During the next few weeks, the Midnight Terrors team began creating a prototype of the game so we could start obtaining feedback on how the gameplay and design was looking. We received a lot of positive feedback; testers thought the concept and story of the game was great! Some people even commented that it was fun to lose just to hear Casey scream.

I’m amazed every time I look at the game how far we have gotten in such a short amount of time and the work ethic of everyone on this team. Some members even work during the weekend just to get it done and into the game before our next build.

Everyday I come to work excited and happy to see how a little concept has slowly turned into a full-fledged and working game before my very eyes.

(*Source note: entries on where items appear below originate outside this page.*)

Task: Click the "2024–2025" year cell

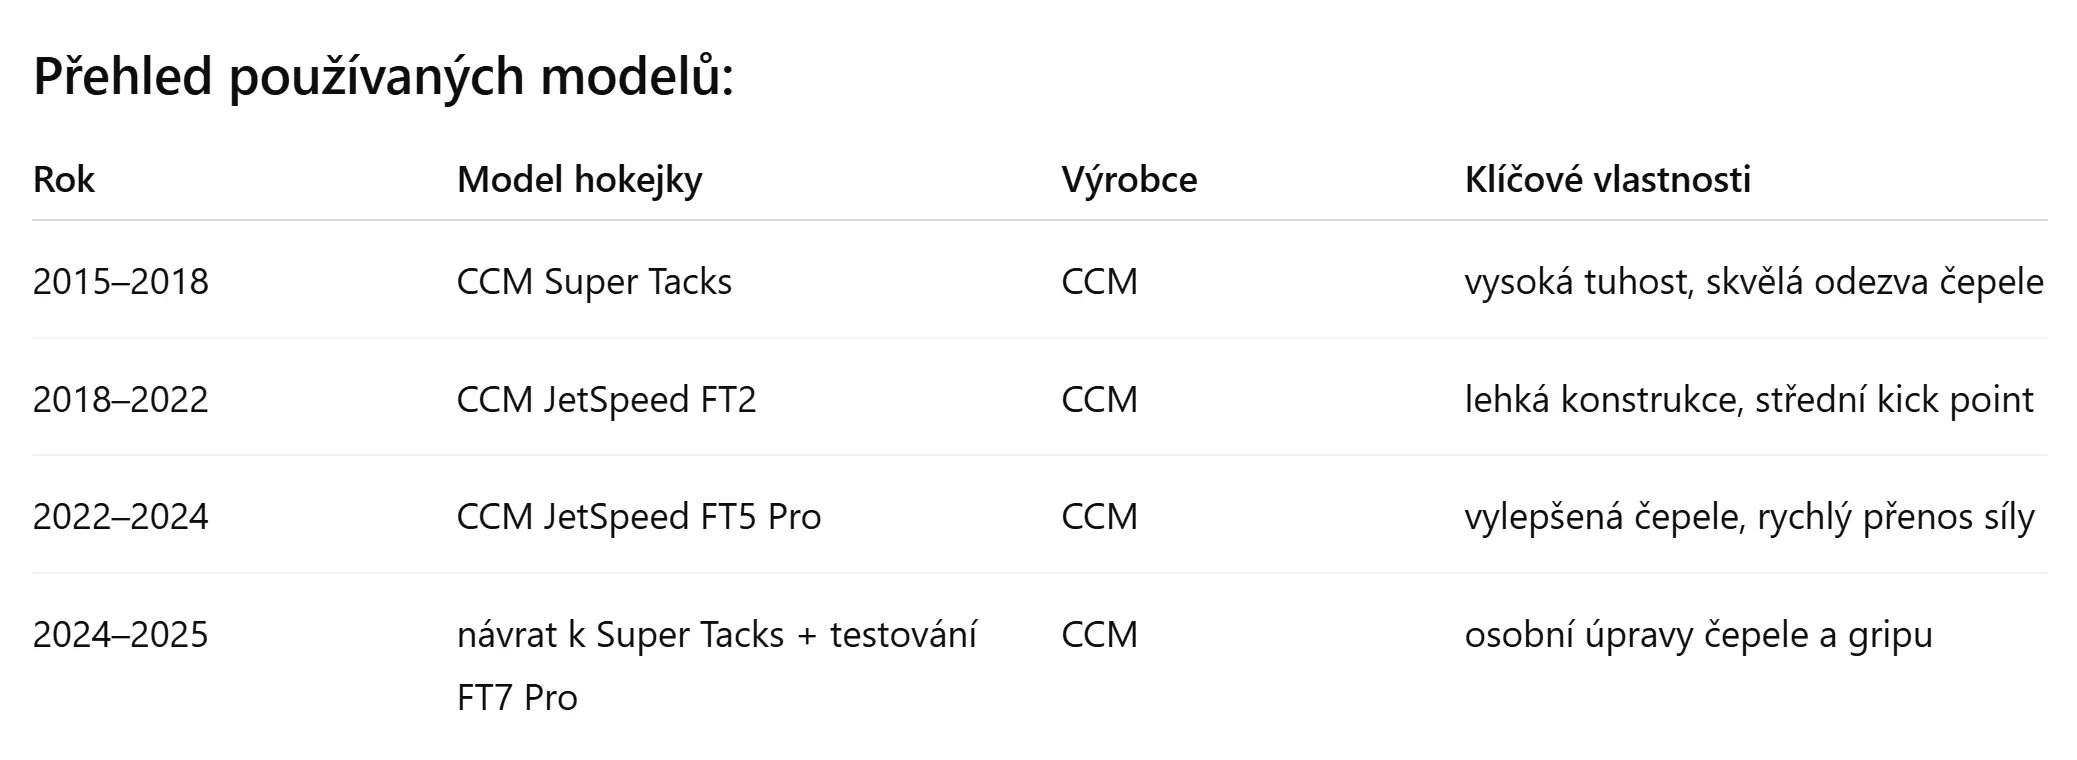Action: tap(120, 635)
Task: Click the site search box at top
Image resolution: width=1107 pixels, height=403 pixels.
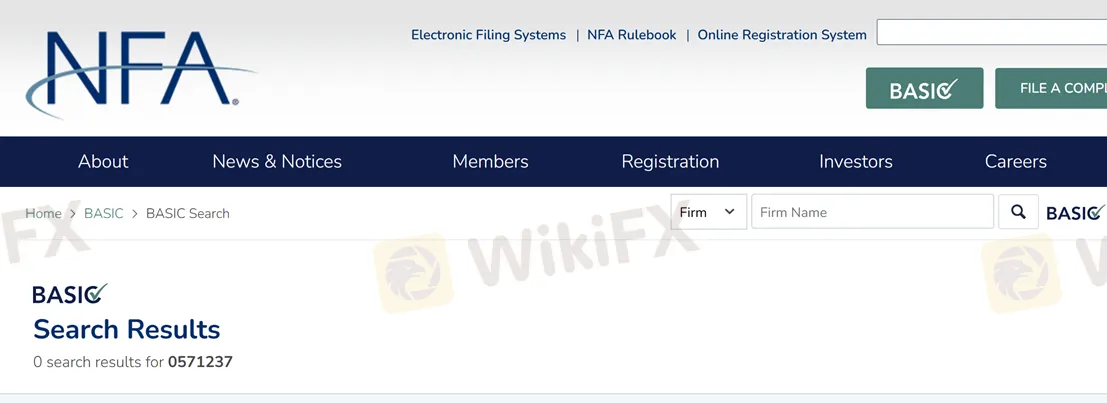Action: tap(990, 33)
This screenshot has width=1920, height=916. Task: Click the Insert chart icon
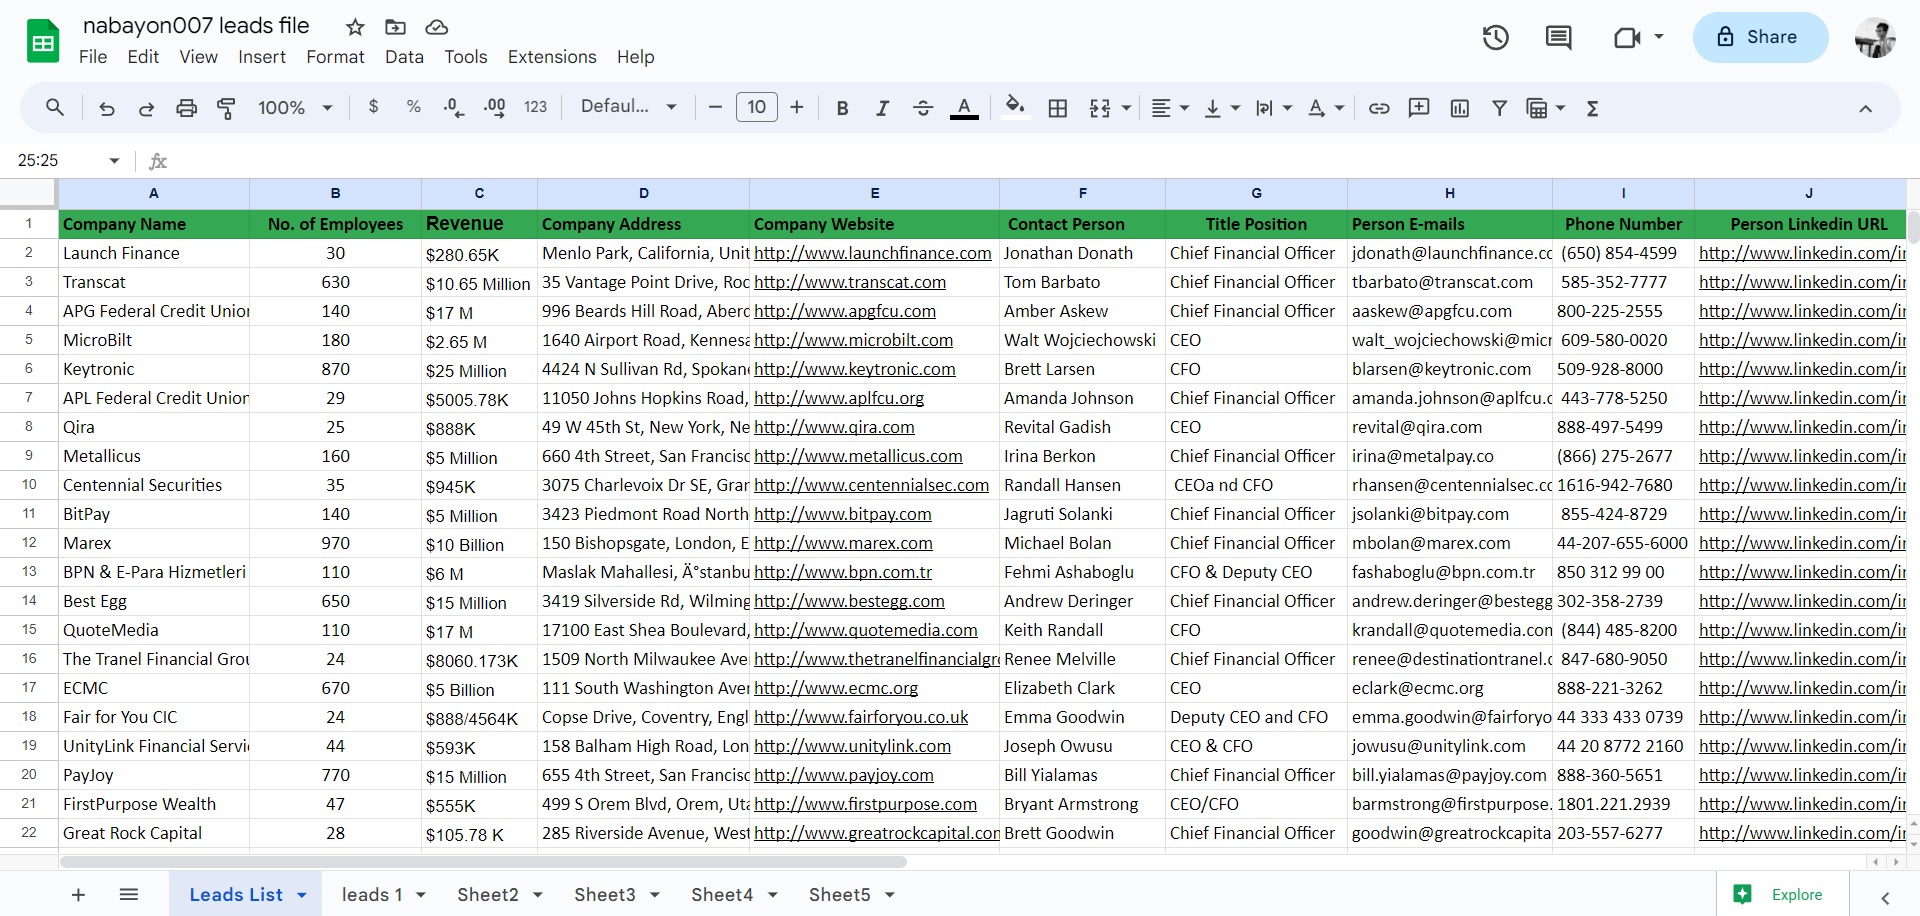tap(1459, 108)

It is exciting to be part of such a talented team.  It is so awesome and satisfying to see someone pick up the game, get a giant grin on their face as they play and know that you have been a part of their excitement through the game.  When we are not working on the game 40 hours a week, we are showcasing the game  at events such as Boston Post Mortem and Boston Game Forum. Both of which I highly recommend attending if you are interested in game development.

We are in the final stages of development for the game, and are having people playtest the game weekly to fine-tune the balancing. We are getting all the feedback we can and changing parts of the game to improve the readability and playability of the game to make it a better user experience.  Midnight Terrors has also made an entrance into the social media sphere. We are working on getting our games name out there in order to have an amazing launch.  It has been a crazy experience for all of us to make a game in 11 weeks that we can all be proud of. We are excited to see how our hard work has paid off.